她坐在地上思忖片刻,反而不那麼擔心了。若這裡真的黑水鎮,那莫冉折遲早會找來的,畢竟這一行的目的就是這裡。倒是季了。。。
花荼兮蹙起眉頭,若時間記得沒錯的話,他這會兒應該是帶著數萬龍鱗軍在去征伐南洋的路上才對,怎麼會跟陸遜時出現在與其差了十萬八千里的地兒?真是荒唐!
她神色不善地瞥了季了一眼——
他臉色蒼白,依舊不聲不響地昏迷著…要是這個時候過去給他一刀,神不知鬼不覺,定能直接送他下地去見閻王。
花荼兮微微抬眼。
玉涼劍就躺在手邊不遠處,毋自泛著寒光,在陽光的照射下一閃一爍,讓人忽視都難。她伸過手,輕輕地握上了劍柄。
軟劍輕靈,下一刻就消無聲息地抵在了季了喉間。
只是半響過去了,執劍的手依舊端得穩穩的,沒有前進絲毫。
花荼兮默默嚥下一口濁氣,舉起另一隻手,湊過去探了探他的鼻息。
哦,沒死。
還算平穩。
。。
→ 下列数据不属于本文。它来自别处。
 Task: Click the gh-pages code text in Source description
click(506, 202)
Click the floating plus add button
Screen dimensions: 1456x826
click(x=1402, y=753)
。
花荼兮坐回原地,無念無想地把劍扔在一旁。
她覺得自己也是十足得有毛病,跟季了快沒什麼差別了!動了殺念,可又下不了手。
前因後果捋一捋,明明是季了背叛她在前,害她身負重傷跌下懸崖,連一雙眼睛也被毒瞎了,即使他這麼做也是事出有因,被人利用,但做了就是做了,不可原諒。
可。。。你殺就殺吧,能不能乾脆點!你救我我救你的戲碼很好玩麼?這麼來來回回地折騰,哪裡還算得清誰欠誰一條命啊,更何況,還有這麼多年情分在。
花荼兮暗罵一聲,暫且把這煩人的事情拋在腦後,轉而開始收拾自己。
兩人大難不死從懸崖峭壁滾落下來,渾身上下都溼透了,手上腿上也有許多擦傷刮傷,需要找個地方好好收拾一下。尤其是花荼兮,衣衫全部都溼噠噠的裹在身上,沒了刻意的遮掩,屬於姑娘家的窈窕曲線更是顯露無疑。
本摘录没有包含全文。